Une simple menace suffisait à le faire pâlir et trembler. Pour un lâche de cette trempe, il ne manquait pas d’audace quand il s’agissait de foncer tête baissée à la moindre promesse d’un peu d’argent. Il n’apprendra jamais.

— Parle. Tu l’as eue où ? Ou bien c’est encore quelqu’un qui t’a mis là-dedans ?

— C… c’est pas moi. C’est Vanessa.

Je restai stupéfait.

— Dis pas de conneries. Jamais elle ferait un truc pareil—

— C’est vrai. C’est Vanessa qui a la drogue. Je l’ai trouvée sous les lattes du plancher, chez elle.

Et tout s’imbriqua dans ma tête. C’était Oscar qui l’avait planquée. Il avait siphonné un peu de Release chez Tri-Hydra et l’avait dissimulée chez sa maîtresse. Elle avait l’œil affûté d’une experte, mais côté cœur, elle était aveugle. Il lui aurait suffi d’un prétexte pour se retrouver seul chez elle, et y planquer la marchandise.

Vanessa faisait partie de l’élite dans le sens où elle était très estimée au sein de la guilde, et jouissait d’une confiance absolue. Les aventuriers l’adoraient, eux aussi. Plus on fouillait dans ses affaires, plus la guilde risquait de s’en mêler. C’était la cachette idéale. Peut-être même qu’Oscar s’était rapproché d’elle dans ce but dès le départ. Et maintenant que le propriétaire avait disparu, les drogues abandonnées chez elle avaient été trouvées par son petit-ami actuel, Sterling, qui s’était mis à les revendre.

— Allez, Matthew, ne sois pas si dur. Tout le monde le fait. Écoute, je peux te filer une part, miaula-t-il en geignant comme un gros chaton désagréable.

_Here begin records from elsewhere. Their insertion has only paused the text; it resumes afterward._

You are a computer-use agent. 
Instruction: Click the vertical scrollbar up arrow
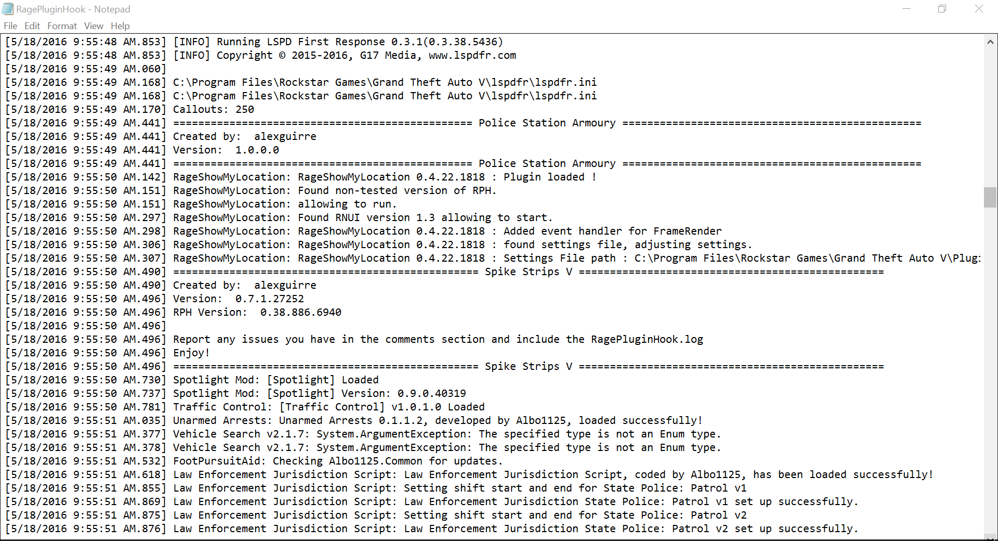(x=990, y=42)
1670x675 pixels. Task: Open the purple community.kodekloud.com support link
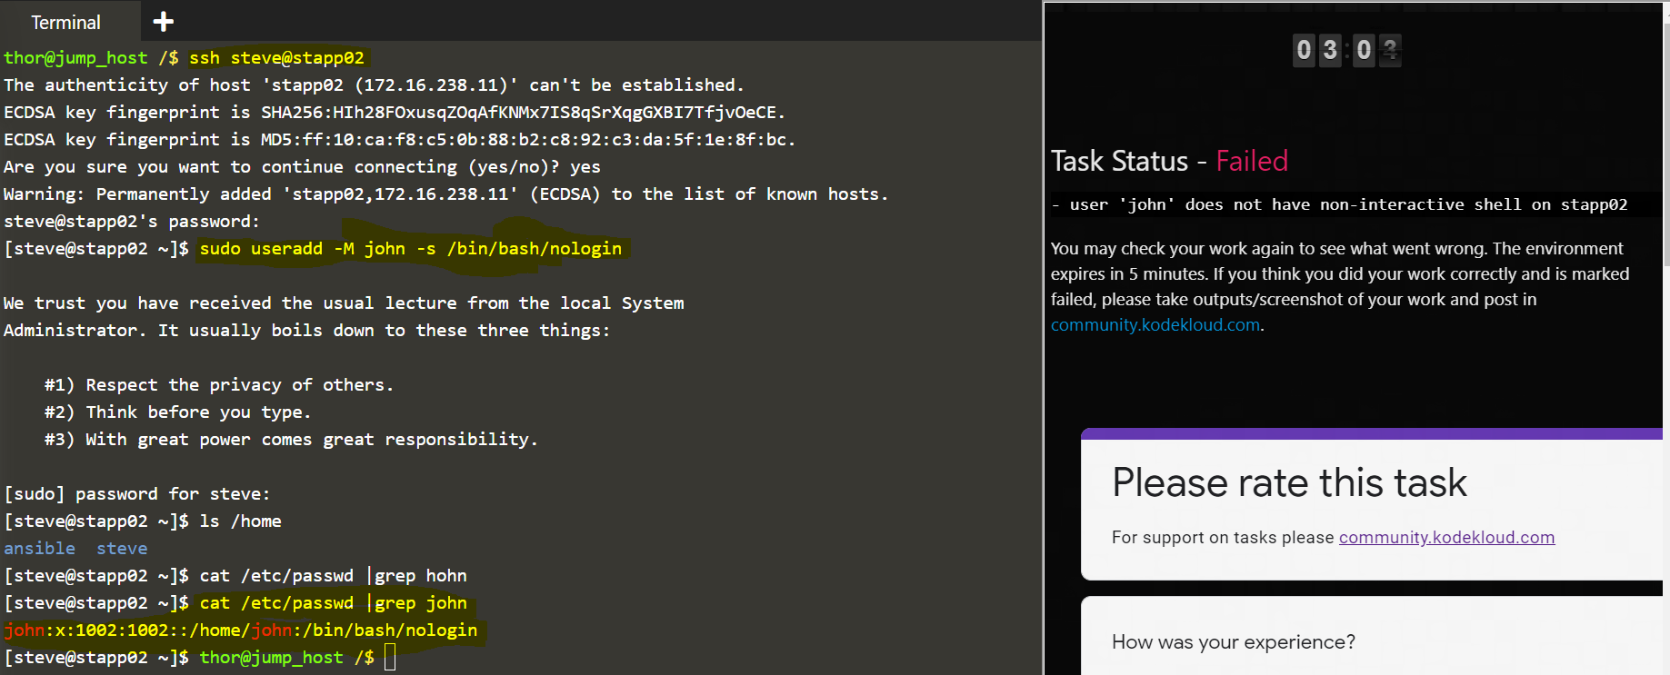[1446, 537]
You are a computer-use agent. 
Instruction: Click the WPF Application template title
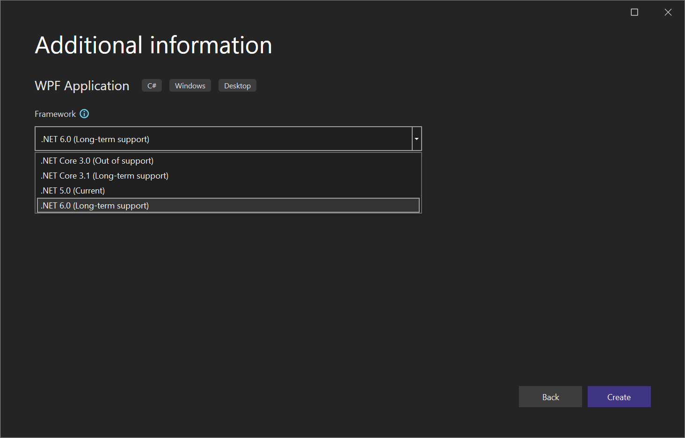(x=82, y=86)
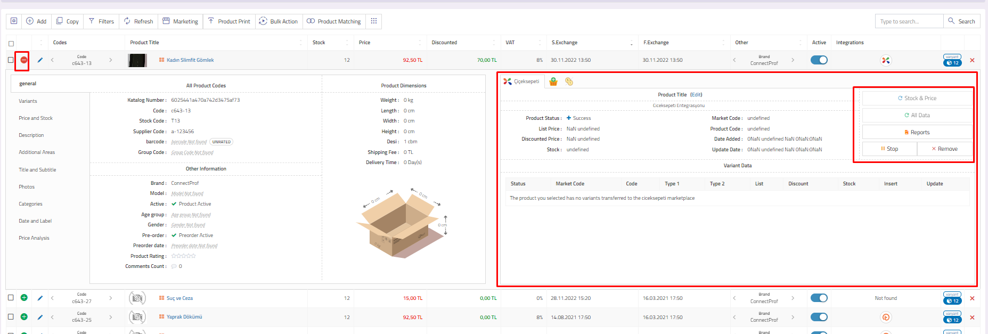Click the pencil edit icon for c643-13
This screenshot has width=988, height=334.
[40, 60]
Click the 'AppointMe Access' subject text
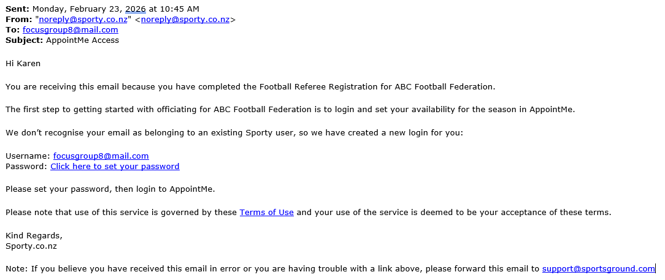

Il me suppliait, persuadé que j’allais, une fois encore, lui sauver la mise. Ce n’était pas un mauvais bougre. Juste une chiffe molle, trop facilement influençable.

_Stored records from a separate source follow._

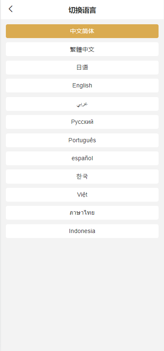
Task: Select the 中文简体 language option
Action: coord(82,31)
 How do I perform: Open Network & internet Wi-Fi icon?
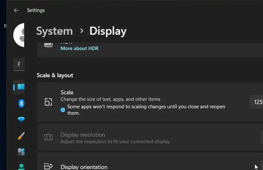[x=21, y=120]

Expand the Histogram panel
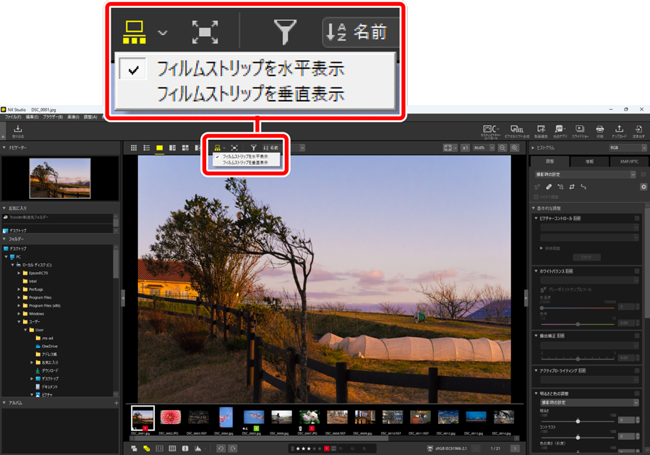(533, 148)
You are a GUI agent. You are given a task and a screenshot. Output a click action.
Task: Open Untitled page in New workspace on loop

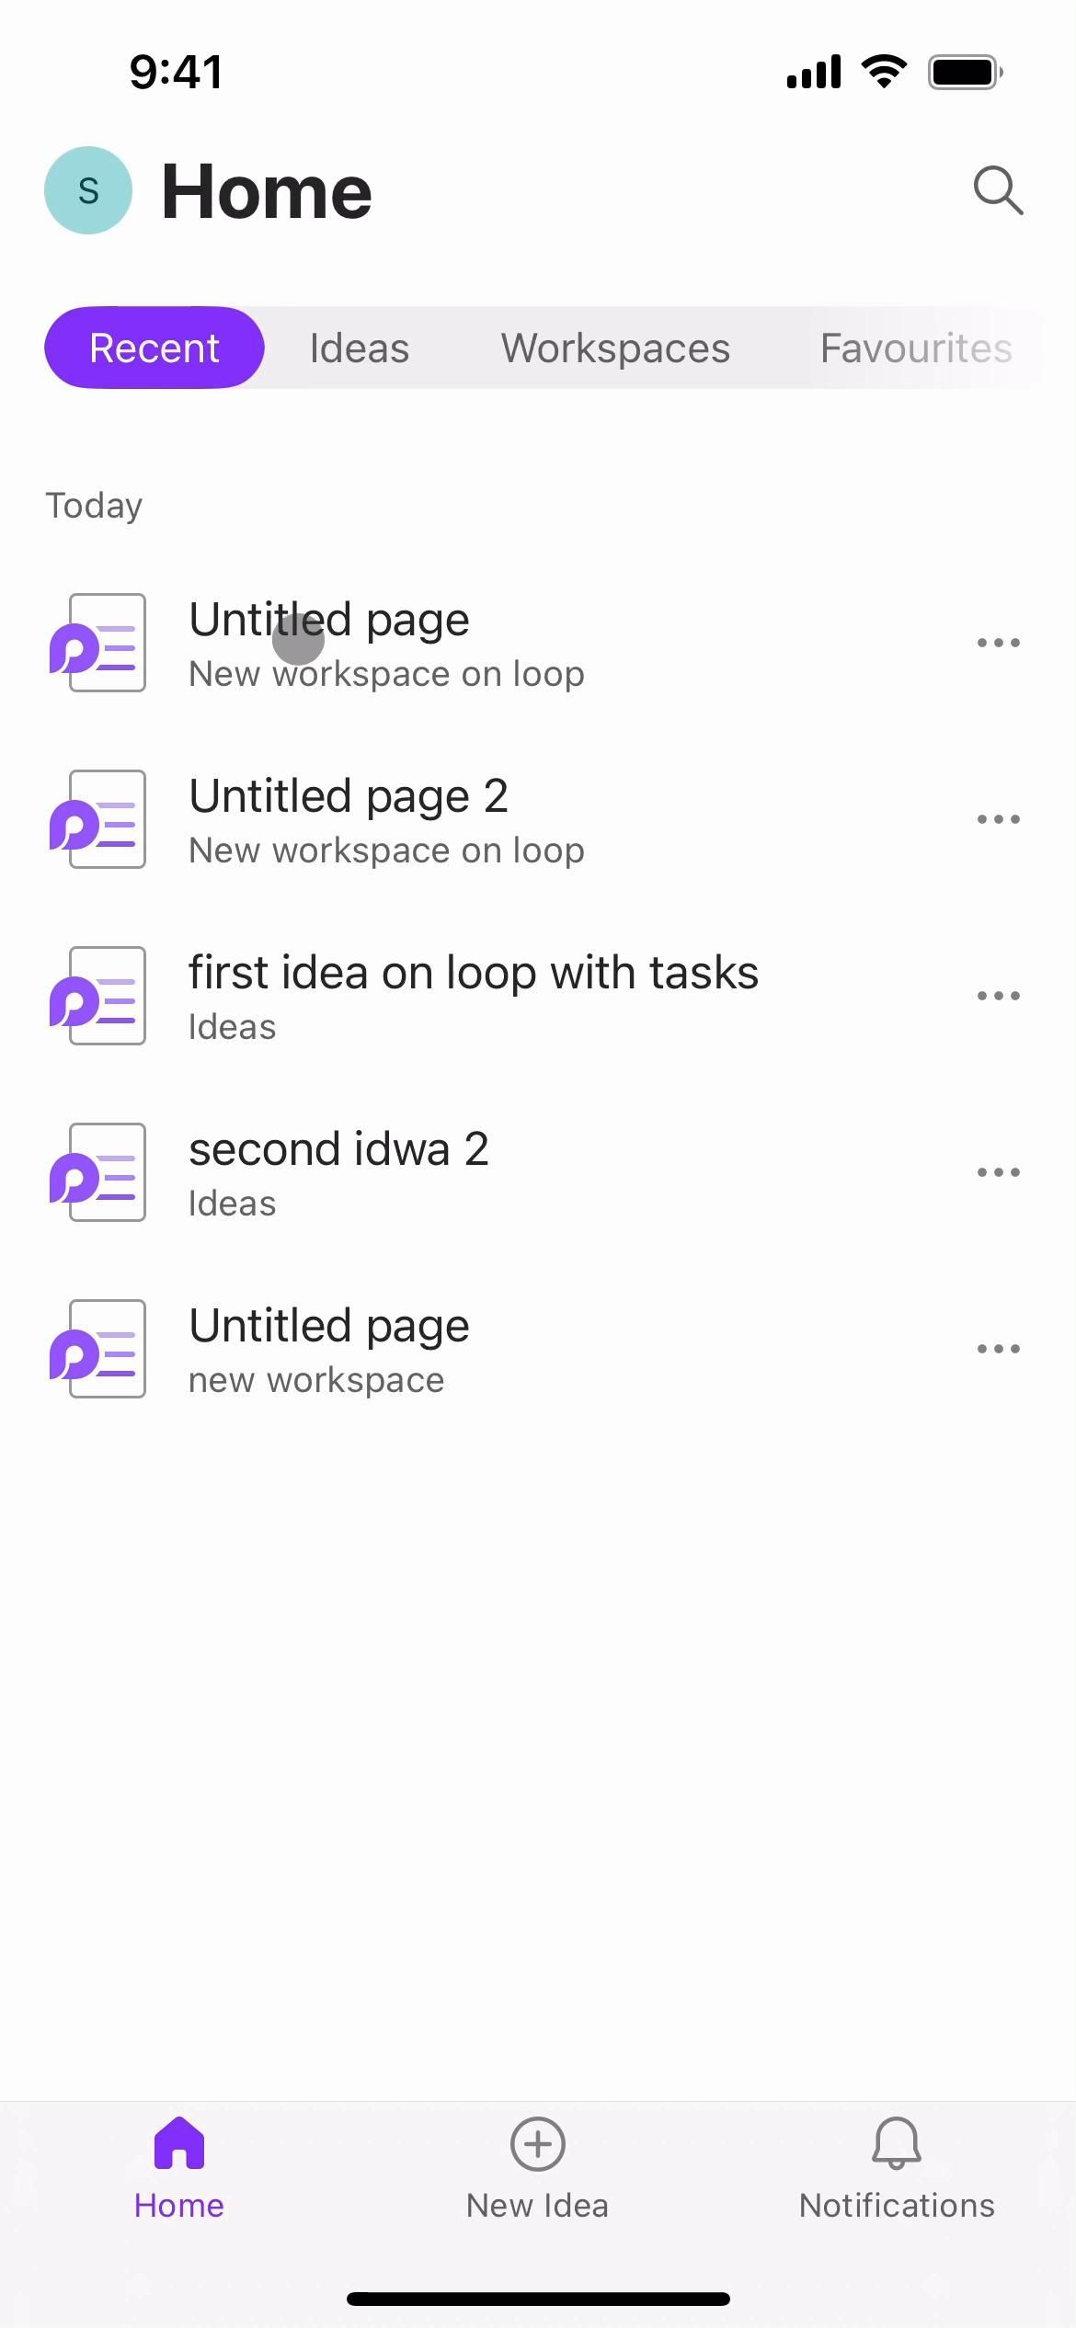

— Je veux dire, où est le mal ? poursuivit-il. — La Release, c’est pas comme les autres drogues. C’est une révélation divine, ce truc.

— Qu’est-ce que tu racontes ?

— Ah, tu savais pas ? fit-il, surpris. — Paraît que c’est un prêtre qui a inventé la Release, à l’origine.

D’après lui, elle avait été distribuée aux fidèles souffrants pour soulager leurs douleurs. Le reste, évidemment, avait suivi. Elle était tombée entre les mains des criminels et s’était répandue sur le continent.

— Ce foutu monde touche à sa fin.

— Et en fait, la raison pour laquelle le prêtre a commencé à en fabriquer, c’était soi-disant une révélation. Il aurait entendu une voix lui dire : « Tu feras selon Ma volonté, et tu répandras Ma miséricorde comme Je l’ordonne », et la recette lui serait venue comme ça.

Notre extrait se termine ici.